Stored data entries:
*** Block opens ***

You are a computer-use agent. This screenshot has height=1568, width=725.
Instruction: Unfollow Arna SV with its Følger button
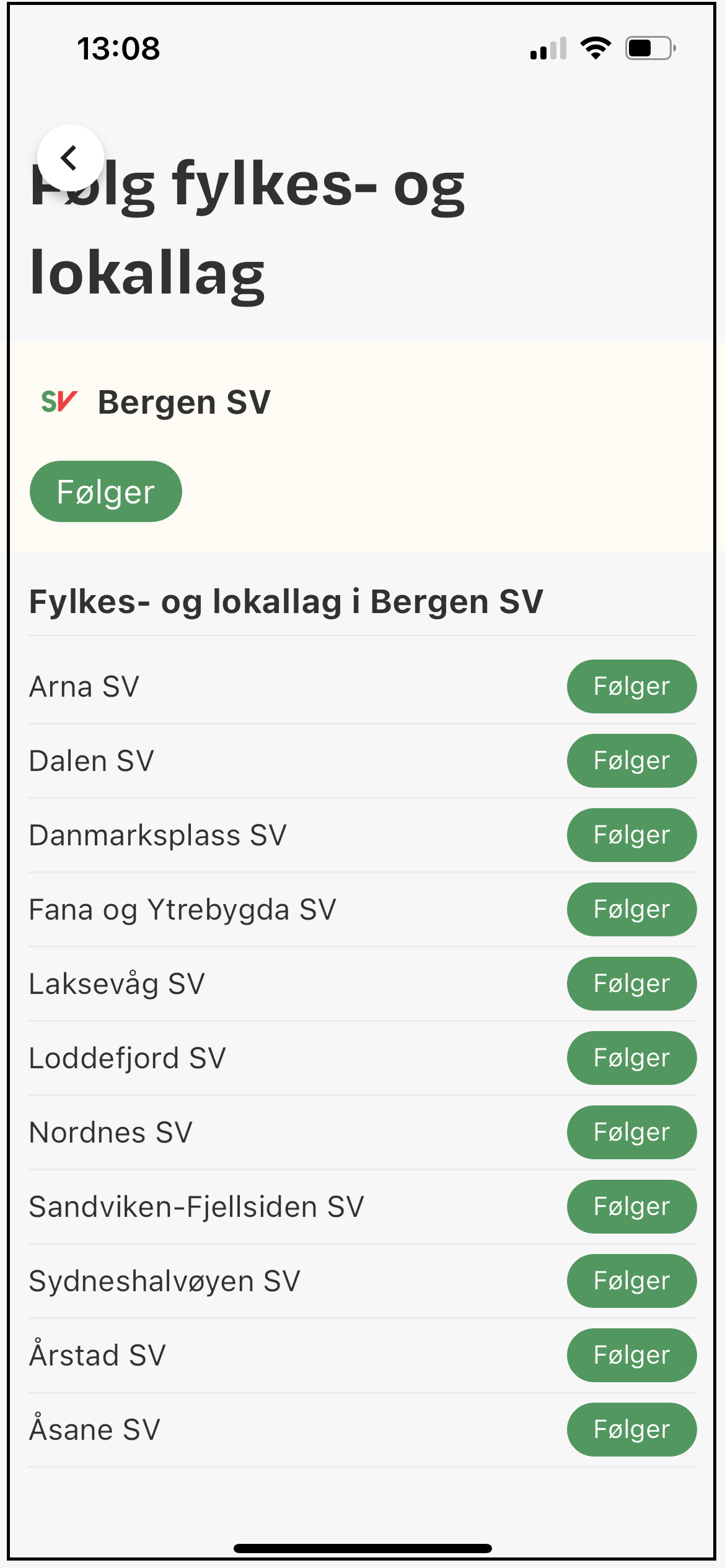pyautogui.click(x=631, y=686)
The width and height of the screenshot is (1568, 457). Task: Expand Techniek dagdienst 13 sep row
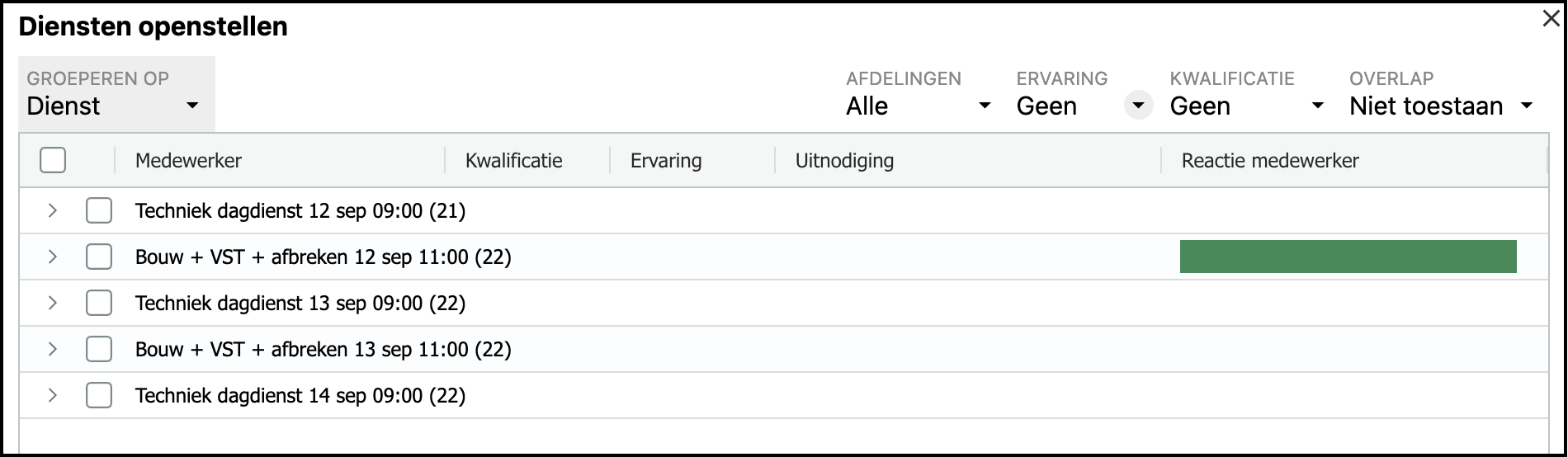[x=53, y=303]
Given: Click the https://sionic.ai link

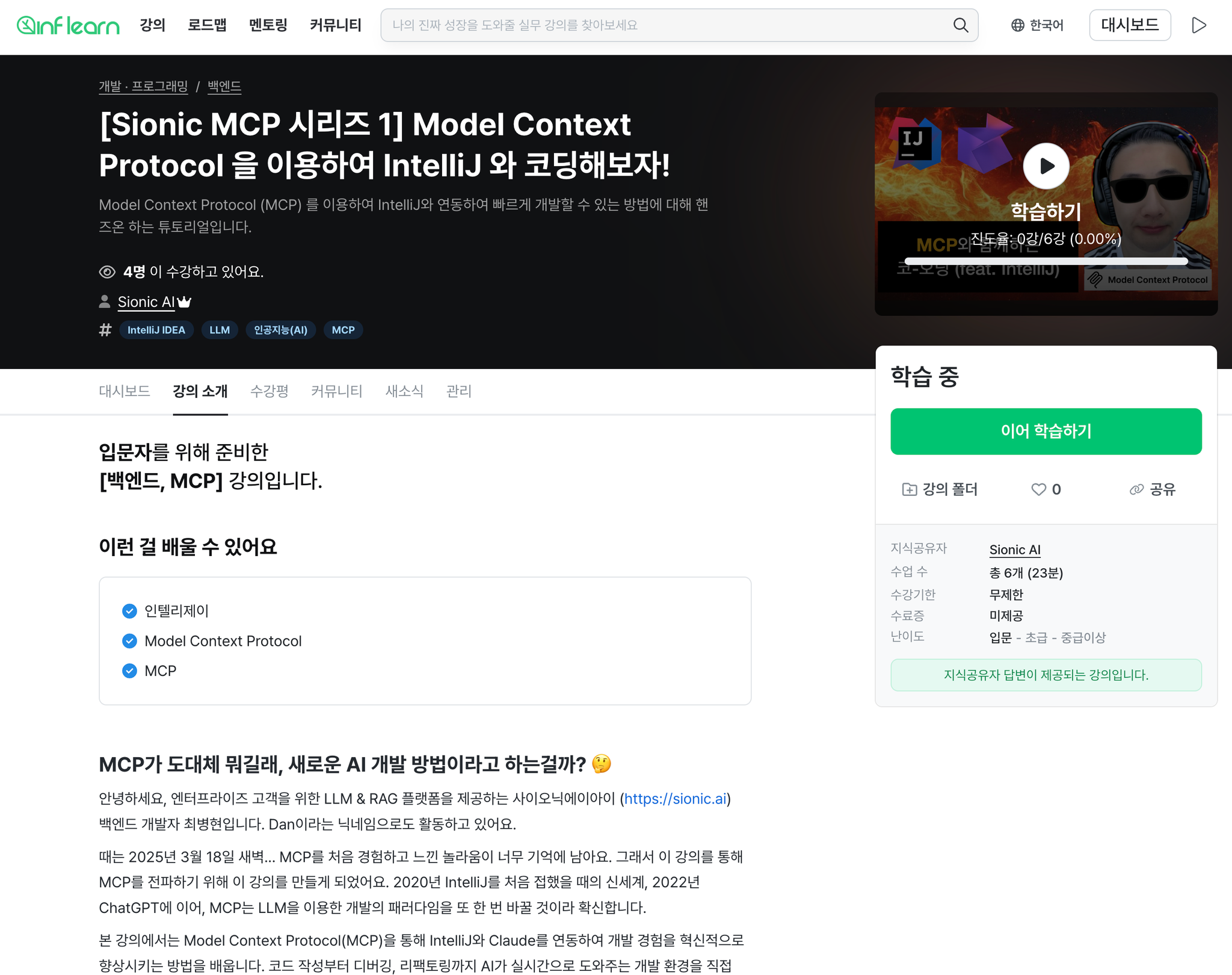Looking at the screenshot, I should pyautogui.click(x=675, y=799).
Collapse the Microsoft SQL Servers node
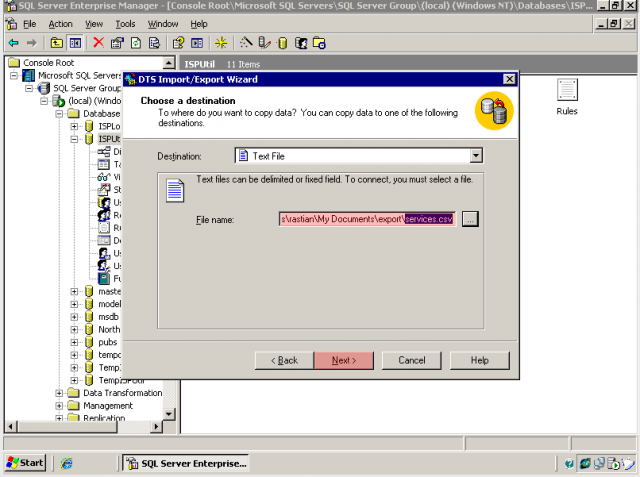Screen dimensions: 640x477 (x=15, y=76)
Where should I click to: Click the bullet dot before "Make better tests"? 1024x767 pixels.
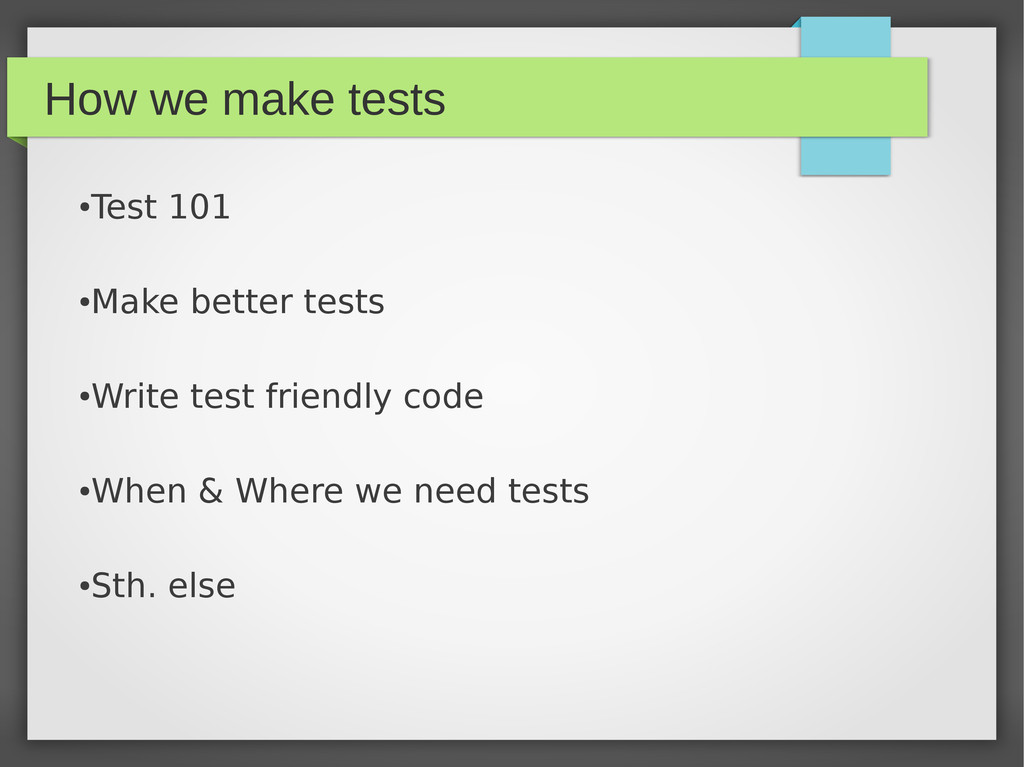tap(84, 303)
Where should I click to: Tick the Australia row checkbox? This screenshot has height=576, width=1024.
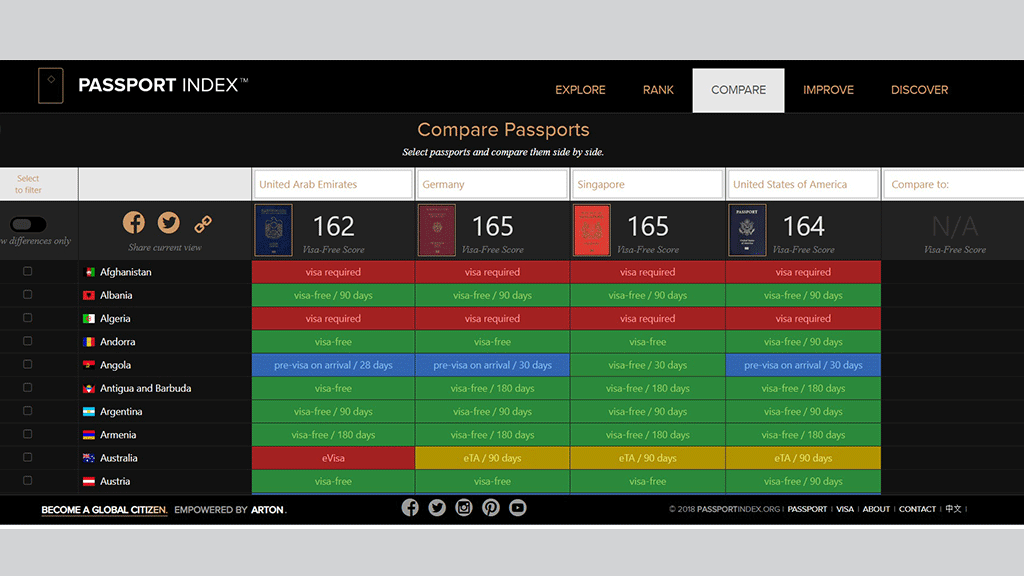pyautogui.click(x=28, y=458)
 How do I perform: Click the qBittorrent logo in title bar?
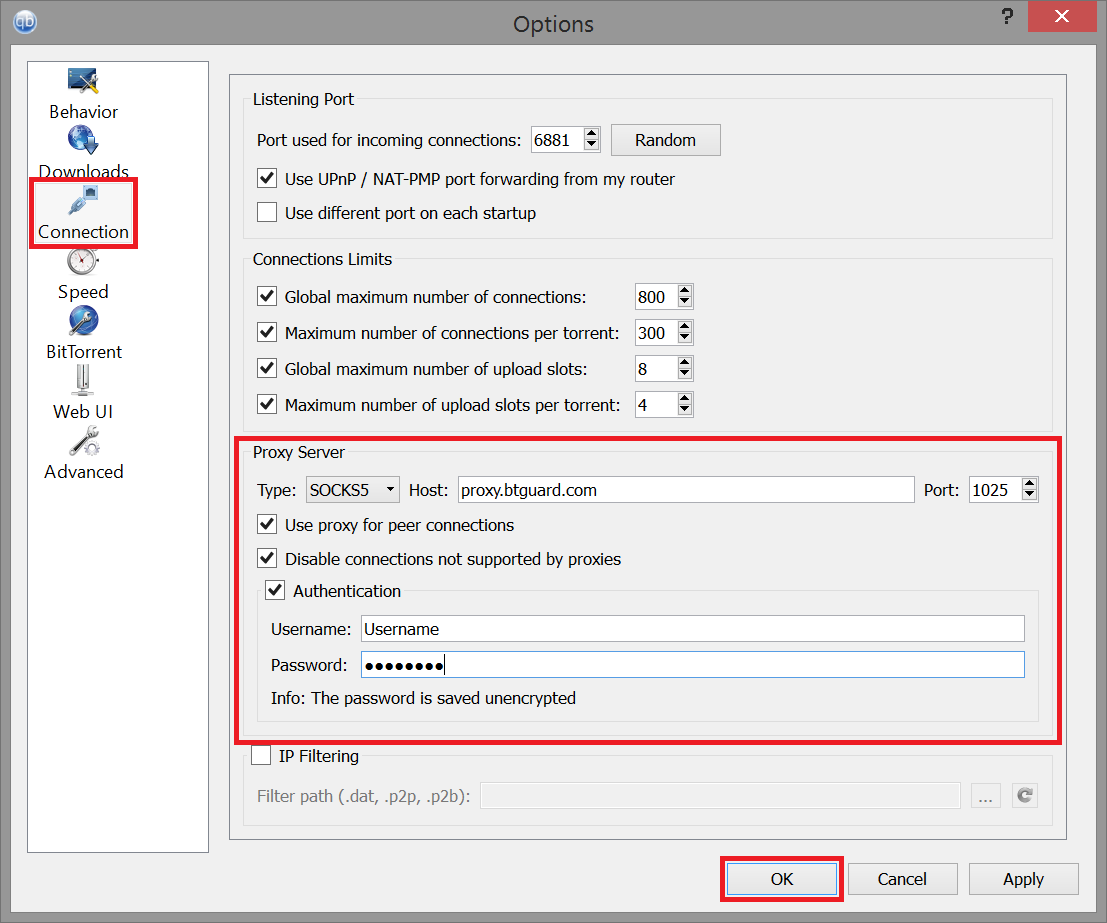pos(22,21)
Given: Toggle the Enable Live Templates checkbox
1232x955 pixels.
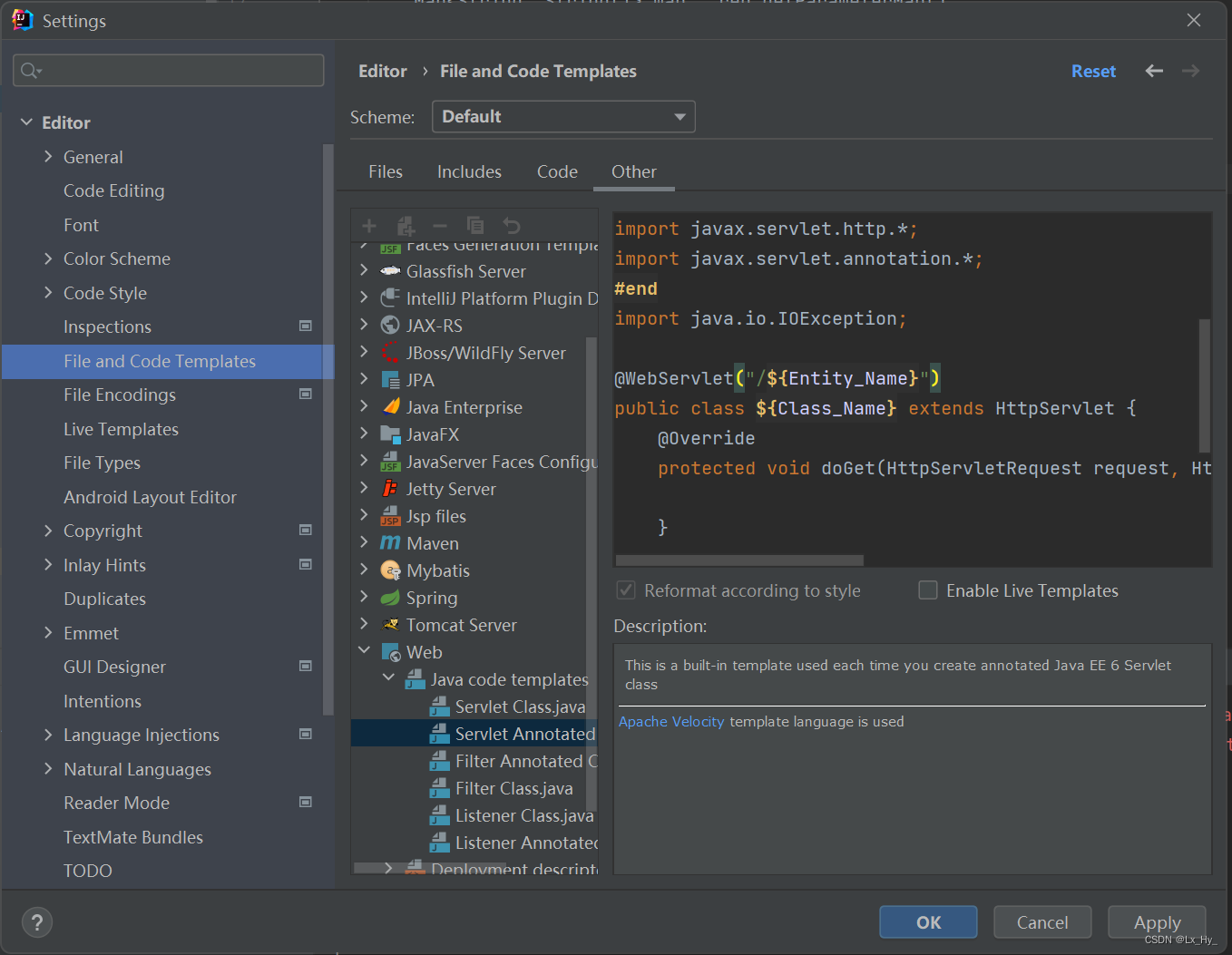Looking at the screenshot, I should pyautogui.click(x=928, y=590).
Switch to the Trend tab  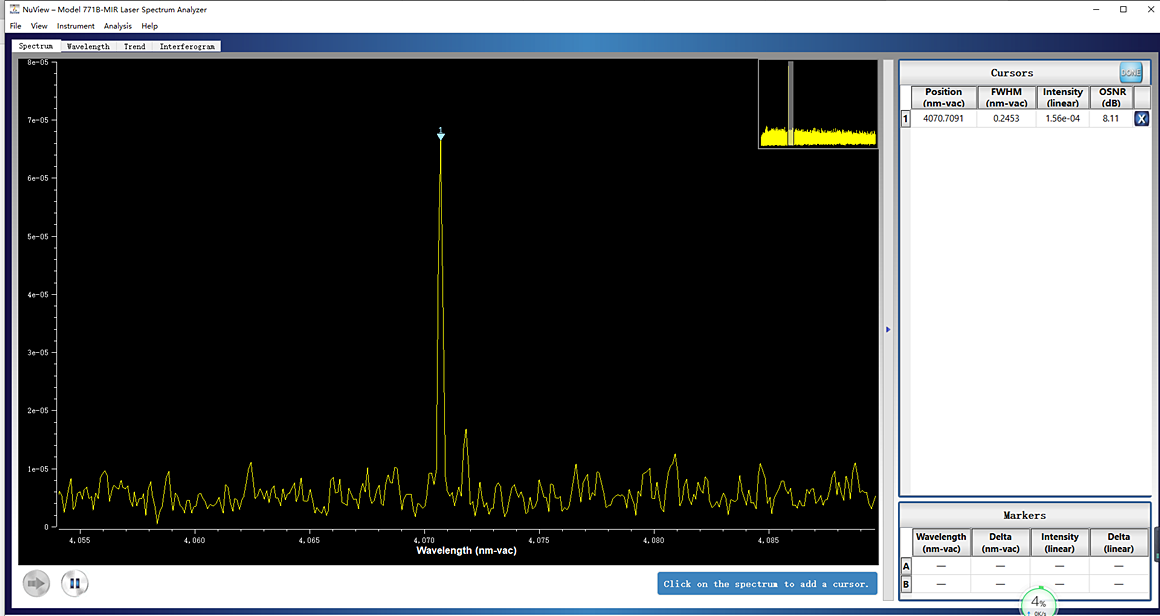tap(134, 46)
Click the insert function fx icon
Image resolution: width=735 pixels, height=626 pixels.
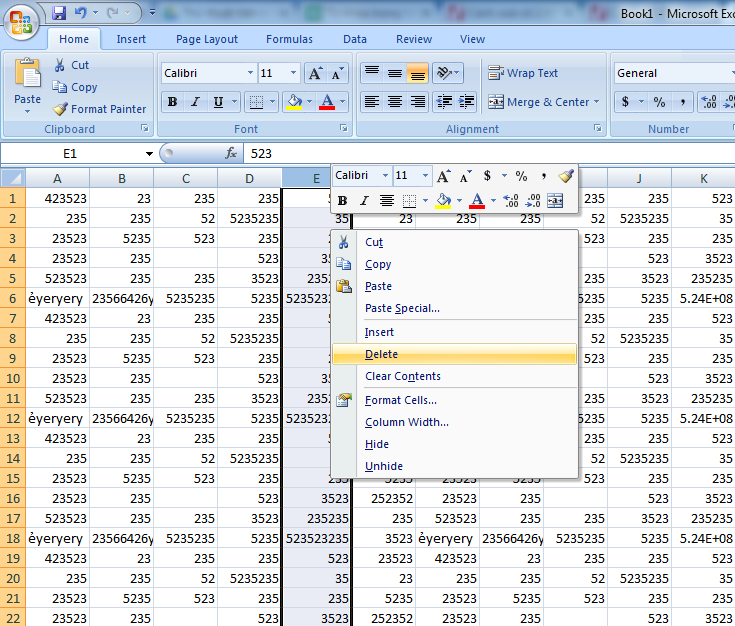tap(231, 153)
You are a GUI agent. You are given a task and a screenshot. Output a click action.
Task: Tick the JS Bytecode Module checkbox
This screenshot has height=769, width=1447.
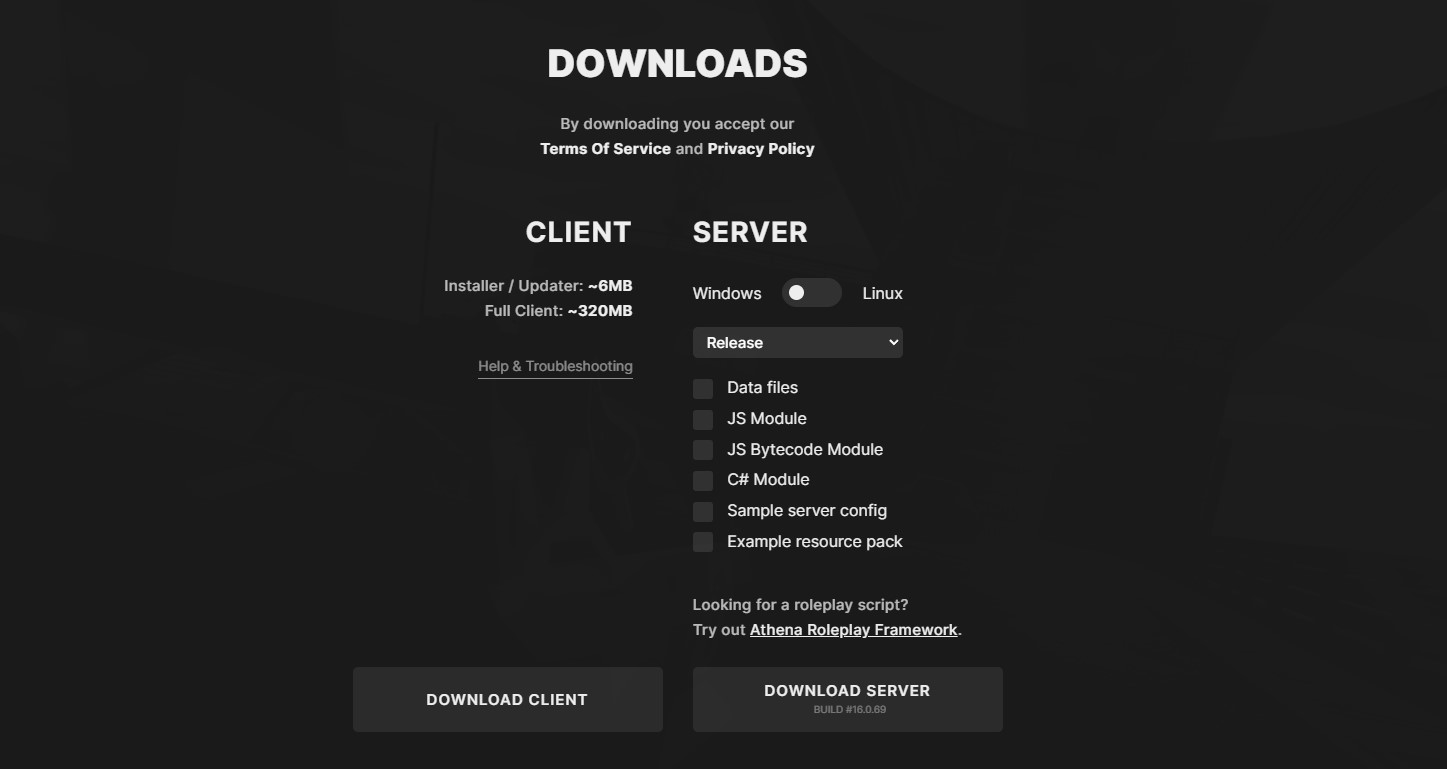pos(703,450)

*** Block closes ***

Extract every line from the records above that contains the word "agent".

Answer box:
You are a computer-use agent. This screenshot has height=1568, width=725.
You are a GUI agent. You are given a task and a screenshot. Output a click action.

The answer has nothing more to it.